# capoデータにlightFMを適用してみる

In [25]:
from pathlib import Path
import sys,os
sys.path.append(os.pardir)
from tools.preprocess.common import CommonPreprocessor
from tools.preprocess.interaction_matrix_generator import InteractionMatrixGenerator
from tools.preprocess.bow_vectorizer import BOWVectorizer
from scipy.sparse import csr_matrix

## data部分

In [26]:
orignal_path=Path("../data/preprocessed_50k.txt")
bow_threshold=10000

In [27]:
cp=CommonPreprocessor(rare_capo_list=['capo6', 'capo7', "whole_down"],test_rate=0.2,split_seed=0)
songs=cp.get_song_list(orignal_path,shuffle=True)
songs=cp.remove_rare_capo_song(songs)
songs_train, songs_test=cp.split_dataset(songs,shuffle=False)

In [28]:
generator=InteractionMatrixGenerator(test_rate=0.1)
X_train,X_test=generator.generate_matrices(songs)
X_train=csr_matrix(X_train)
X_test=csr_matrix(X_test)

In [29]:
chord_stat_train=cp.retrieve_chord_stat(songs_train)
capo_stat_train=cp.retrieve_capo_stat(songs_train)

In [30]:
vectorizer=BOWVectorizer(chord_stat=chord_stat_train,threshold=bow_threshold)

In [31]:
songs_features=vectorizer.get_chord_features(songs)
print(songs_features.shape)
songs_features=csr_matrix(songs_features)

(49882, 62)


## model部分

In [32]:
from lightfm import LightFM
from lightfm.datasets import fetch_movielens
from lightfm.evaluation import precision_at_k
from lightfm.evaluation import auc_score

In [33]:
import numpy as np
def get_prediction(model,n_songs):
    prediction=[]
    for i in range(n_songs):
        prediction.append(model.predict(user_ids=i,item_ids=[0,1,2,3,4,5,6]))
    return np.array(prediction)

In [34]:
def train_and_evaluate(model,X_train,X_test,songs_features,epoch,k):
    model.fit(X_train,item_features=songs_features, epochs=epoch)
    train_precision = precision_at_k(model, X_train,item_features=songs_features, k=k).mean()
    test_precision = precision_at_k(model, X_test,item_features=songs_features, k=k).mean()

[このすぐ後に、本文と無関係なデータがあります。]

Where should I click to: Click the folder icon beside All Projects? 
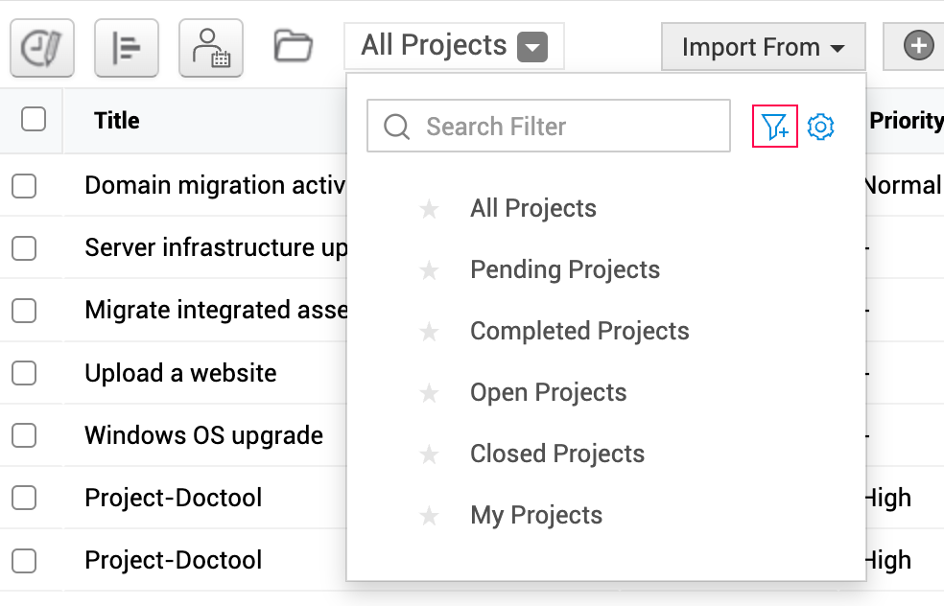pyautogui.click(x=294, y=46)
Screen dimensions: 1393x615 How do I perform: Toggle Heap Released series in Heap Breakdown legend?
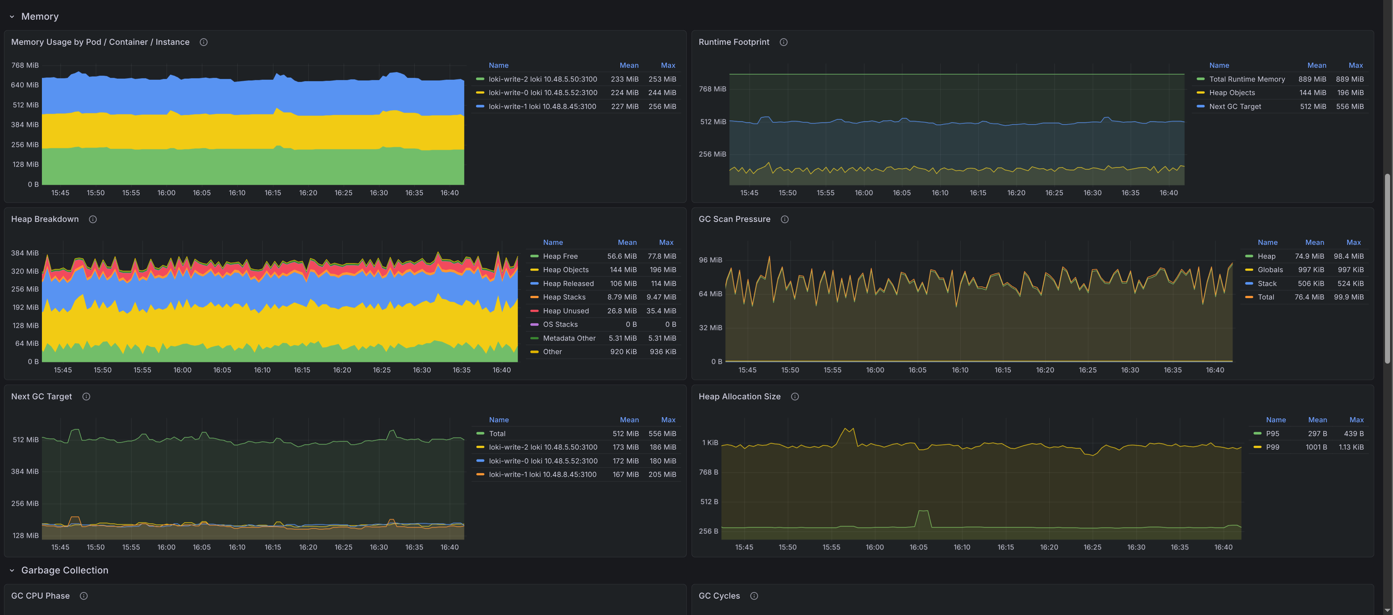(568, 284)
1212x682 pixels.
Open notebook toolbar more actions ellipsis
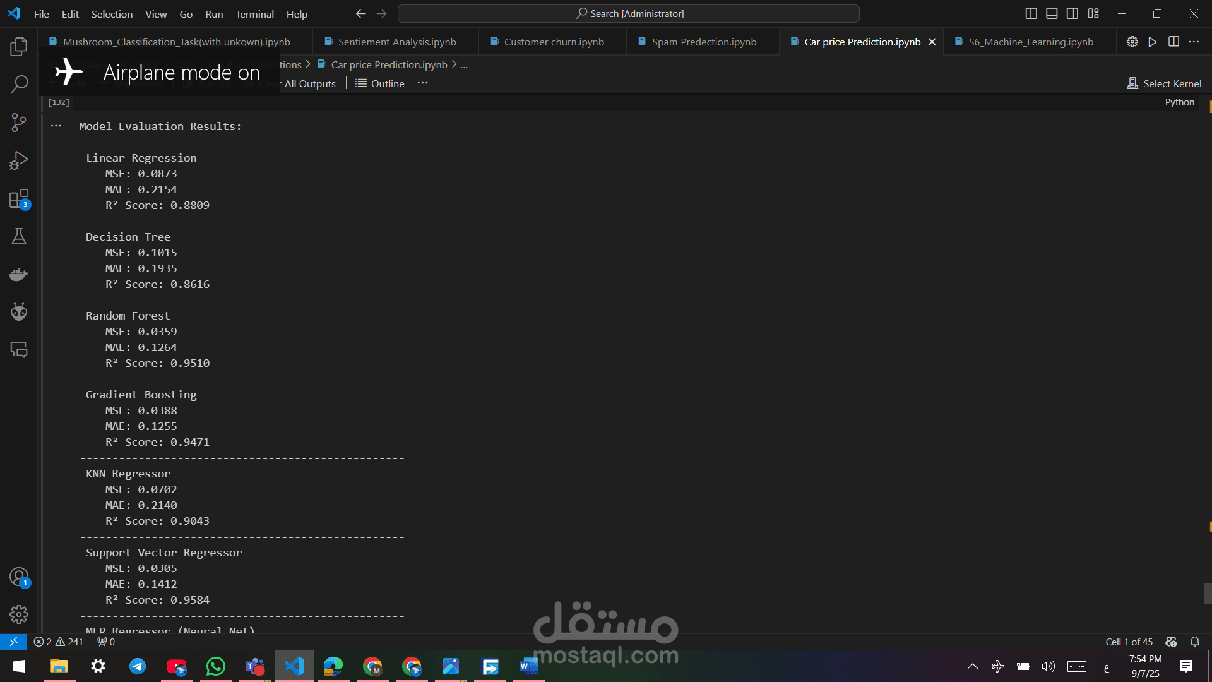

    train_auc = auc_score(model, X_train, item_features=songs_features).mean()
    test_auc = auc_score(model, X_test, item_features=songs_features).mean()

    print(f"Precision`@{k}: train {train_precision:.2f}, test {test_precision:.2f}.")
    print(f"AUC: train {train_auc:.2f}, test {test_auc:.2f}.")
    return model

In [35]:
embedding_dim=8
lr=0.01
epoch=100
k=3

In [36]:
warp_model = LightFM(no_components=embedding_dim,learning_rate=lr, loss="warp")
warp_model=train_and_evaluate(warp_model,X_train,X_test,songs_features,epoch,k)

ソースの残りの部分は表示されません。